Persisting food refusal can lead to deep frustration and stress, social isolation, child embarassment and a decreased quality of life as well as daily disruptions for the child, family/caregivers and other primary providers.

 

At worst, it can become a threat to health and well being.

 

Toileting issues, disrupted sleep, limited social and activity engagement/on task; medical, GI and dental stressors; lack of peer, community and school-based success and comfort, inconsistent compliance and difficult interactions, to name but a few, can take root in dysfunctional meal and eating routines. 

 

This behavior can also shape unintended interactive patterns around mealtime that actually reduce, rather than increase, the likelihood of success over time.

 

For instance, extra attention via specific premeal activities, extended time at the table, preparing multiple food choices, time spent 'discussing' the need to eat, offering too much food at a time, when adult stress is obvious to the child and/or the use of punitive responses when food is not accepted can easily intensify, rather than relieve, this problem area.
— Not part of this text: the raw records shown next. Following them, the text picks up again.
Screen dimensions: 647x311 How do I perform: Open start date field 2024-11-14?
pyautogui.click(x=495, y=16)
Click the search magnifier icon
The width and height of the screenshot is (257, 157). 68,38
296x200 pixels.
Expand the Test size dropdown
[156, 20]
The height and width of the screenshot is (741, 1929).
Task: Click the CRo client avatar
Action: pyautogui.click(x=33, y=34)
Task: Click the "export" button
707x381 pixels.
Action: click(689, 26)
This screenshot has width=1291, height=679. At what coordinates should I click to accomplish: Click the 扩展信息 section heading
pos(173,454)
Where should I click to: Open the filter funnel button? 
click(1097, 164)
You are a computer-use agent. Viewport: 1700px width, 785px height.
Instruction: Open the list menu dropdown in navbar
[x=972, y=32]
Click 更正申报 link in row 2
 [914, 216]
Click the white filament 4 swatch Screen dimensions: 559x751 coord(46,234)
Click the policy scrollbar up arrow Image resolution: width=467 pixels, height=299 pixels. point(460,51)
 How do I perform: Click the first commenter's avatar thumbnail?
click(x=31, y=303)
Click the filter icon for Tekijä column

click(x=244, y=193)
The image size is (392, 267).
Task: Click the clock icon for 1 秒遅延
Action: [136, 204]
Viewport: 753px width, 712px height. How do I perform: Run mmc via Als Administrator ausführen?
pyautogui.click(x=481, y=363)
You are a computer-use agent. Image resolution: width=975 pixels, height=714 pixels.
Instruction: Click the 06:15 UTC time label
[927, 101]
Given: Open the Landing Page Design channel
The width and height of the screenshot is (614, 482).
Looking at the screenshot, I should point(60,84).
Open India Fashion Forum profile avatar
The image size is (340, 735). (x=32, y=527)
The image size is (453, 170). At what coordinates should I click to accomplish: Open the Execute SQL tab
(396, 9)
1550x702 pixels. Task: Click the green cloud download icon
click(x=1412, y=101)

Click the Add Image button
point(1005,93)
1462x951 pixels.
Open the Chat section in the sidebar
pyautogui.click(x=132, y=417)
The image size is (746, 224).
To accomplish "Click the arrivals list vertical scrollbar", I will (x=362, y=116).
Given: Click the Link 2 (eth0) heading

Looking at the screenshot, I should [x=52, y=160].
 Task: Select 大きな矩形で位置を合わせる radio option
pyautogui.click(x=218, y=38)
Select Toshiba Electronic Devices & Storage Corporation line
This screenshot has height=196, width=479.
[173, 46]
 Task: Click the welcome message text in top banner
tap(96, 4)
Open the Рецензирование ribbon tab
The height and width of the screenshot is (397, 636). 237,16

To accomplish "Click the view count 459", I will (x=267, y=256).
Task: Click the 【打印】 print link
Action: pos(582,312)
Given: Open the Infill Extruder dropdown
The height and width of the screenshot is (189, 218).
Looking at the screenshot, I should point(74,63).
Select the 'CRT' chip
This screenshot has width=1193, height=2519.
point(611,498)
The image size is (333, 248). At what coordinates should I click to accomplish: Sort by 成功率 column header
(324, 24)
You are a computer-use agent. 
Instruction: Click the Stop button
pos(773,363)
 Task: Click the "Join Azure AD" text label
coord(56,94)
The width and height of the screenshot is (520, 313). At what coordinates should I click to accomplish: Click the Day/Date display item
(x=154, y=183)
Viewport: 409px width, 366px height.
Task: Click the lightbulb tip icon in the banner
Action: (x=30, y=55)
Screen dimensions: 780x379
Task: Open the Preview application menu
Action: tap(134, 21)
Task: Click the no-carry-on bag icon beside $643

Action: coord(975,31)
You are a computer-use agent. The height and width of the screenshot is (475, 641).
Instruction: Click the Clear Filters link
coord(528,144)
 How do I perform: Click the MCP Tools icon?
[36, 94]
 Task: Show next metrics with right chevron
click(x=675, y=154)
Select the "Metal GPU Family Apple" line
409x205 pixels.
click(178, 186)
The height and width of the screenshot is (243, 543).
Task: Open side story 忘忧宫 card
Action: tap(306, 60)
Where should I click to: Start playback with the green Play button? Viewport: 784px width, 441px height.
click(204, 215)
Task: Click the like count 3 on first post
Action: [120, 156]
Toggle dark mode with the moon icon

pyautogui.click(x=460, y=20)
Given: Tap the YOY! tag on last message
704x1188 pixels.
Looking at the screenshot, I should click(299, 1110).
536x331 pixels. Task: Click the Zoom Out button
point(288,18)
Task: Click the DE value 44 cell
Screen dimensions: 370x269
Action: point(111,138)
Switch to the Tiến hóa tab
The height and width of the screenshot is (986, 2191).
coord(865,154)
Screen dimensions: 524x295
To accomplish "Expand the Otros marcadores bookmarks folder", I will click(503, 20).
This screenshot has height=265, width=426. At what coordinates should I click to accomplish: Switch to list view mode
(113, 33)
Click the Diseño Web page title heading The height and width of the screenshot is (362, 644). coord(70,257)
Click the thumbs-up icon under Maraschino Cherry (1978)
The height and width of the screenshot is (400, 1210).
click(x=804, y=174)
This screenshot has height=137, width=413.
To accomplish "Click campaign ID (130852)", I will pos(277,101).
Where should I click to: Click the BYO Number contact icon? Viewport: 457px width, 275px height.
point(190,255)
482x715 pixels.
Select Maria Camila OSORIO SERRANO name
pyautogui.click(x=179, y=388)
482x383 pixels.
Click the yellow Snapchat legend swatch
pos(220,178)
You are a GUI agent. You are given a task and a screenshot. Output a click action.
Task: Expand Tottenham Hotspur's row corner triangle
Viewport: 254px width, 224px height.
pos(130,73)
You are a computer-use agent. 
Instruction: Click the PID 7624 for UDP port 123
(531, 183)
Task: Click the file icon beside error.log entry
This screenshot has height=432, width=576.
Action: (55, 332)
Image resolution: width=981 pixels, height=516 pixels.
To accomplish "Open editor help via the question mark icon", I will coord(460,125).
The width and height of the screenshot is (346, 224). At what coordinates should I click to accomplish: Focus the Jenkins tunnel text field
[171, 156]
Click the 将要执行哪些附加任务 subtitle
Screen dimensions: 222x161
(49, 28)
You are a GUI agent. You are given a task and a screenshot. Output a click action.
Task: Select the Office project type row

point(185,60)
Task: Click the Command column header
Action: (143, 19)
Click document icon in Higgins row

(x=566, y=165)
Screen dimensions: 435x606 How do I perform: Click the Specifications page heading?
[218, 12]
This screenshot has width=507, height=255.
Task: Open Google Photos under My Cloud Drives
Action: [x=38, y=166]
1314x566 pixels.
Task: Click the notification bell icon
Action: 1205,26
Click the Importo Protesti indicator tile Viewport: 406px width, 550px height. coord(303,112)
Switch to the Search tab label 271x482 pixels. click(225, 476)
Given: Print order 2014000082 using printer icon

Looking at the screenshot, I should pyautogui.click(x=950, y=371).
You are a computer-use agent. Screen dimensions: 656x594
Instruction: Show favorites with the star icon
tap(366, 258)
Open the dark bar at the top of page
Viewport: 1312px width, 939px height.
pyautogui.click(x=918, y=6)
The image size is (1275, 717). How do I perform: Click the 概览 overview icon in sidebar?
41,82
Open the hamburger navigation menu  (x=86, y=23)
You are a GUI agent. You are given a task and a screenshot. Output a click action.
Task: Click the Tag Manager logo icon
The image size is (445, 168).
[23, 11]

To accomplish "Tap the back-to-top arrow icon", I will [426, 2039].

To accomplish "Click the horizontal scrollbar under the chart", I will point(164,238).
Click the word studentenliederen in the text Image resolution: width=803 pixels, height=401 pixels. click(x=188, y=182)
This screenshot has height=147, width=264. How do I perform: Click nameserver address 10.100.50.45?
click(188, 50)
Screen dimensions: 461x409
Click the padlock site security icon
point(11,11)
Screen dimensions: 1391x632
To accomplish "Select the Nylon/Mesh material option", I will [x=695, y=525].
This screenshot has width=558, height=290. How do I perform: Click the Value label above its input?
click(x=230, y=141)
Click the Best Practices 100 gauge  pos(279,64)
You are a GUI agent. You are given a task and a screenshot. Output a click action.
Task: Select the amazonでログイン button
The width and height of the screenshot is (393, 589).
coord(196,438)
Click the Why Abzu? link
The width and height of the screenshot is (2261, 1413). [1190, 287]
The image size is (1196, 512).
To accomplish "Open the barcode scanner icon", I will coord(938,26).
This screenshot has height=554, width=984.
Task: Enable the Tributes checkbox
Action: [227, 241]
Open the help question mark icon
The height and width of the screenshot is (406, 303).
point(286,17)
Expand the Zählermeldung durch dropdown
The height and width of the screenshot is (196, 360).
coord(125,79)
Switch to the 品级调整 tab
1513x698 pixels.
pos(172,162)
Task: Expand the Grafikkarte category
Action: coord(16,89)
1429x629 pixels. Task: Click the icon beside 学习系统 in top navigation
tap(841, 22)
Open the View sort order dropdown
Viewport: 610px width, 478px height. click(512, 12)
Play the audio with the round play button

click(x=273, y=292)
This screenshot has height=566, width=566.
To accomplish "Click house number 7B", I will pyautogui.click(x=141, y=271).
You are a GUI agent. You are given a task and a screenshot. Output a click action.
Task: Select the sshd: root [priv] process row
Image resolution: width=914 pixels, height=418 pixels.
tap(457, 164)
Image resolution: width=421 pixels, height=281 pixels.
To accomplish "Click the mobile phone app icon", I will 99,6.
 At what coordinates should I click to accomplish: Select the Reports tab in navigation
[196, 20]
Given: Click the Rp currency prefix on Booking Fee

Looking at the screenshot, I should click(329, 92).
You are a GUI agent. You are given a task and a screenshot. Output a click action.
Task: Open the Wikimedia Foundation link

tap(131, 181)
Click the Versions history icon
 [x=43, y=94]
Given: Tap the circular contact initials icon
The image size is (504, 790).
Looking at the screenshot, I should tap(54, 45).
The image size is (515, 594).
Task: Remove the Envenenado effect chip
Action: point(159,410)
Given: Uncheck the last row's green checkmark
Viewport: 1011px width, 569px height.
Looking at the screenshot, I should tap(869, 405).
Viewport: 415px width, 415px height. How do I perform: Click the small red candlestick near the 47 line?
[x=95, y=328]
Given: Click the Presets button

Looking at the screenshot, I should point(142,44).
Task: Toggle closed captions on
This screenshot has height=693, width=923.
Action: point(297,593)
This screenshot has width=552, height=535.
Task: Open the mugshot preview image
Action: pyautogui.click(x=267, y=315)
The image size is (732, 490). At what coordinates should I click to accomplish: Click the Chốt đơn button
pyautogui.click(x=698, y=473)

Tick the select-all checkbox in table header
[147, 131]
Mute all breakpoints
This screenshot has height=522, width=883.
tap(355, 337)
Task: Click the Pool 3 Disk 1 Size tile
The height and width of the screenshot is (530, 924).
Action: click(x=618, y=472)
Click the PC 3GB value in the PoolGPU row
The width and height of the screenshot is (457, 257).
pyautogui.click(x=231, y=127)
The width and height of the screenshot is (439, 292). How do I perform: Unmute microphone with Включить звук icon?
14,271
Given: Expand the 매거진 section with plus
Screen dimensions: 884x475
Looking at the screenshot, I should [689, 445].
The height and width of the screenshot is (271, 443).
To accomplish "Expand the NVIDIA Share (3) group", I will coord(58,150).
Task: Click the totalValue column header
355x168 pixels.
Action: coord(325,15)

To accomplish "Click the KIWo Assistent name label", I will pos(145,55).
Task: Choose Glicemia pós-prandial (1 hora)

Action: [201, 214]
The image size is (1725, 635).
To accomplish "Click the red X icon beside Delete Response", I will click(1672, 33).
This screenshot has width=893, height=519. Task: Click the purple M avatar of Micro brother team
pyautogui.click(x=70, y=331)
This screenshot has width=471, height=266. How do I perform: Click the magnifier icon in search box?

As such, comprehensive and very individualized behavioral assessment, support and intervention become even more important. 

 

It is important to recognize that food refusal can also become related to context and other external variables even when there is a contributing medical history. Intervention must consider the reasons behind and structure surrounding mealtime/feeding issues combined with the awareness that the child is just one member of a very complex social system.